He was led to this favorite idea, or rather phrase, by pushing his inquiries for a cause too far: when he has arrived at a Being the cause of all things, and self-existent, he deems it necessary to seek for a cause of that self-existence, and thinks he finds it in “ an absolute necessity originally in the nature of the thing itself.

Proposition sixth : “ The self-existent being must of necessity be infinite and omnipresent." Two modes of proof are used : the first is as follows. To be self-existent is to exist by an absolute necessity — this necessity not depending on any outward cause “ must be every where as well as always unalterably the same"- just as mathematical truths must be everywhere and always unalterably the same. Hence the self-existent being of whose existence this “ necessity” is the ground or reason, (not to say cause) must be every where, because an effect must be wherever its cause is.
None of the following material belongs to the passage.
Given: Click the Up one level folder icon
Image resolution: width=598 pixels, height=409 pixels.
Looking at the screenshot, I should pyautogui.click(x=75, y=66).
Two things are wanting to render the argument sound. The one is, that this figment of “ necessity” be the cause of the selfexistent being, (for though he uses the word ground or reason, yet it is in the sense of cause). The other is, that, if this necessity be a thing, and be the cause of the self-existent being, that it be every where.

The second mode of proof is indirect : “To suppose,” he says “a finite being to be self-existent, is to say that it is a contradiction for that being not to exist, the absence of which may yet be conceived without a contradiction.” Hence as God is self-existent he must be infinite. This, as the reader will readily perceive, is founded on a principle that we have already called in question.

He infers from the above proposition " that the self-existent Being must be a most simple, unchangeable, incorruptible Being, without parts or any such properties as we find in matter”

for all these imply finiteness and are utterly inconsistent with complete infinity.”

The truth of this inference depends on the truth of the foregoing proposition, and the meaning that is attached to the term infinity.